SINPCRESP cobra Governo Tarcísio de revisão salarial diante de disparidade na Perícia

O Governo de São Paulo tenta vender a imagem de uma Segurança Pública tecnológica, mas os números escondem uma realidade de profunda desvalorização. Atualmente, o estado mais rico da federação paga um dos piores salários do Brasil para a Polícia Científica: São Paulo ocupa apenas a 18ª posição na lista de pagamentos iniciais para peritos criminais.
Enquanto o perito paulista inicia sua carreira com R$ 13.739,67 , colegas da Polícia Federal e de estados como Santa Catarina e Paraná já começam recebendo entre R$ 26.000,00 e R$ 27.831,70. Essa disparidade é um insulto aos profissionais que garantem a maior produtividade do país.
Para o SINPCRESP, a manutenção dessa defasagem compromete a atratividade da carreira e não condiz com os recordes de eficiência frequentemente alcançados pelas equipes paulistas.
A conta não fecha
É comum o Estado utilizar os recordes de laudos e a elucidação de crimes para fazer marketing político, mas na hora de valorizar quem produz essas provas, o discurso de investimento desaparece. O volume de trabalho em São Paulo é incomparável, com equipes que produzem em um mês o que outros estados levam um ano para realizar.

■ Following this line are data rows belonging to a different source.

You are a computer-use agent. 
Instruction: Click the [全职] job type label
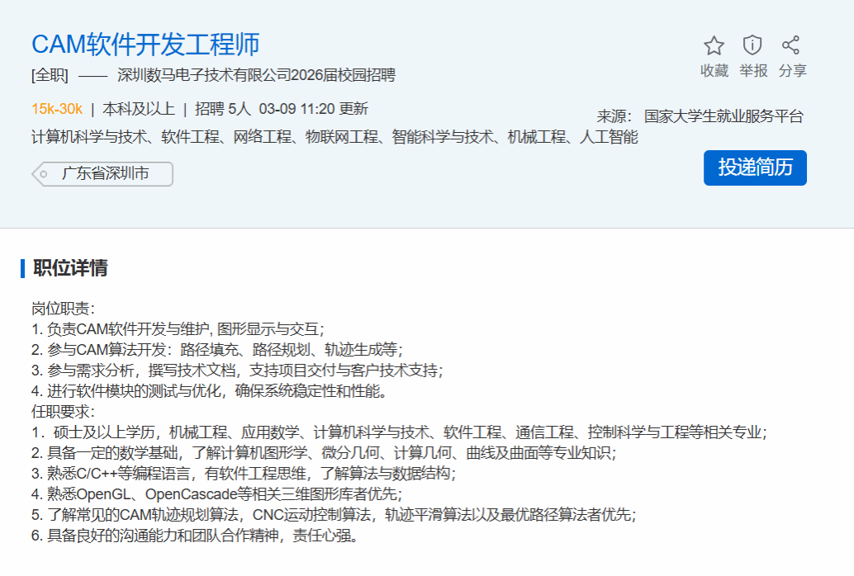[x=50, y=76]
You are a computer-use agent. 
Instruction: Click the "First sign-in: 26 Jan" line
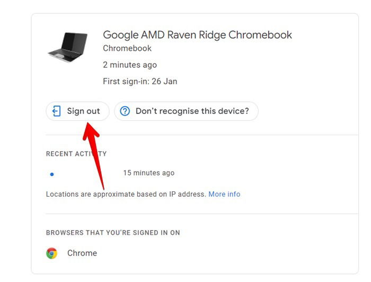[x=140, y=81]
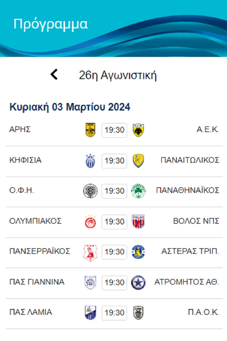
Task: Click the ΠΑΝΑΙΤΩΛΙΚΟΣ yellow shield crest
Action: [138, 161]
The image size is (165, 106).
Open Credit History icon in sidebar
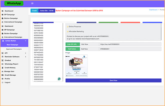point(3,68)
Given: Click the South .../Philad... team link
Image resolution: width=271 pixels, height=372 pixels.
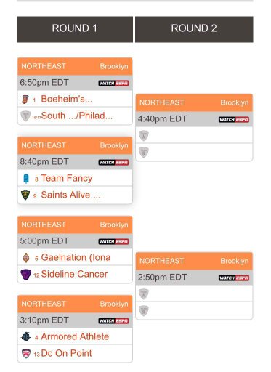Looking at the screenshot, I should [x=77, y=116].
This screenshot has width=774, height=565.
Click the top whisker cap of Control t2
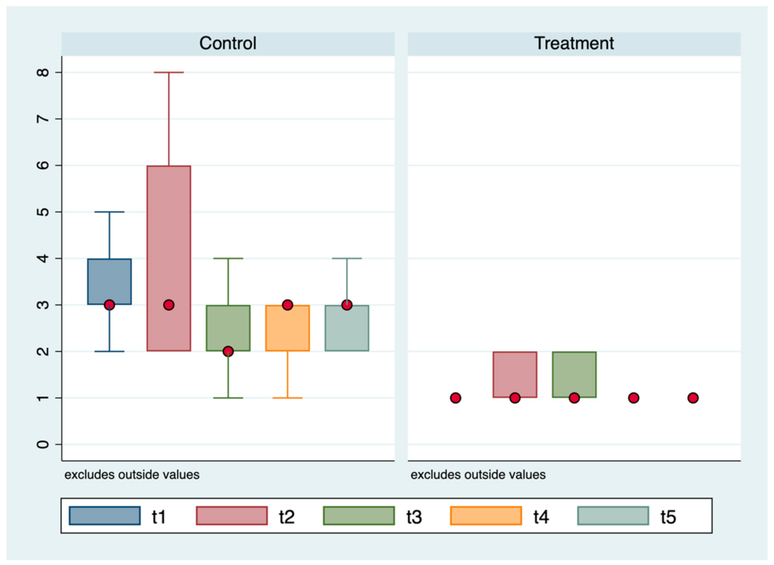pos(169,72)
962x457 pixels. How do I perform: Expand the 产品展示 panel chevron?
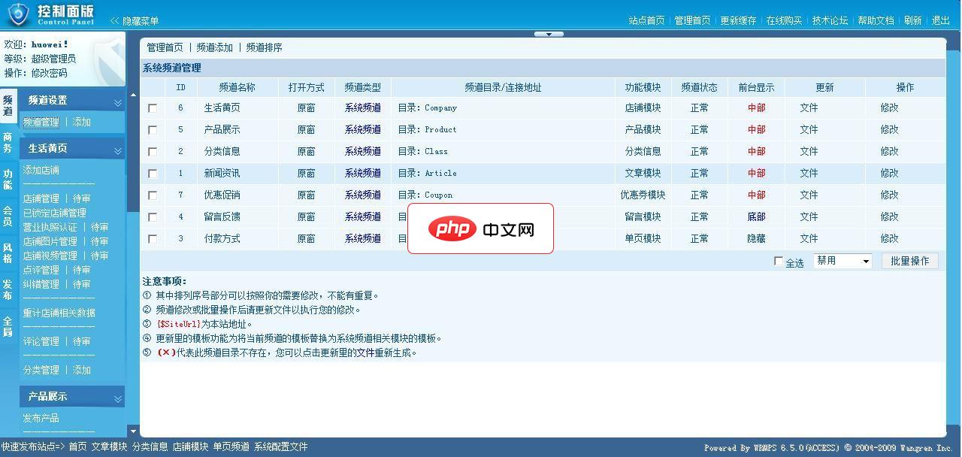click(x=117, y=397)
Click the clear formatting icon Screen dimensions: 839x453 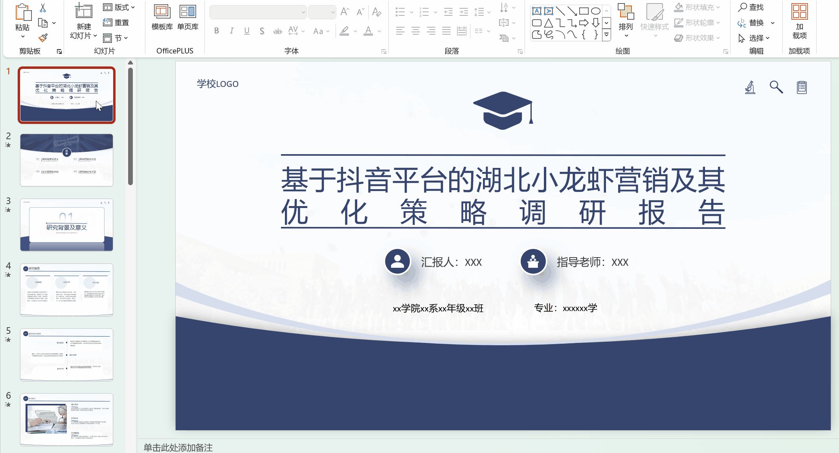point(376,12)
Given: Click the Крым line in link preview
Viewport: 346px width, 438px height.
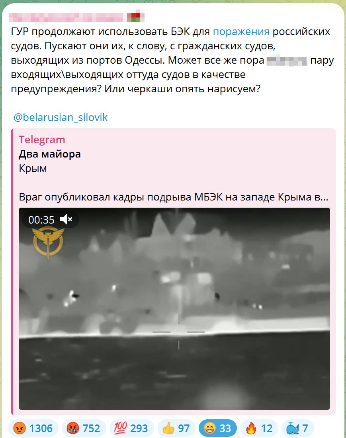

O presidente do SINPCRESP, Bruno Lazzari, ressalta que a entidade está atualmente protocolando ofício ao Governo do Estado para tratar especificamente dessa disparidade: "Os dados técnicos da ABC mostram que São Paulo ficou para trás em termos de atratividade e retenção de talentos na segurança pública. O governador Tarcísio de Freitas precisa decidir se quer uma Polícia Científica de primeiro mundo ou se vai continuar pagando salários que nos deixam na rabeira do Brasil. Ocupar o 18º lugar no ranking nacional é vergonhoso para o estado que se diz a locomotiva do país”, dispara.
O sindicato reforça que continuará atuando de forma técnica e propositiva para que a perícia criminal de São Paulo retome seu protagonismo também no quesito valorização profissional, garantindo condições justas para quem sustenta a excelência da prova material no estado.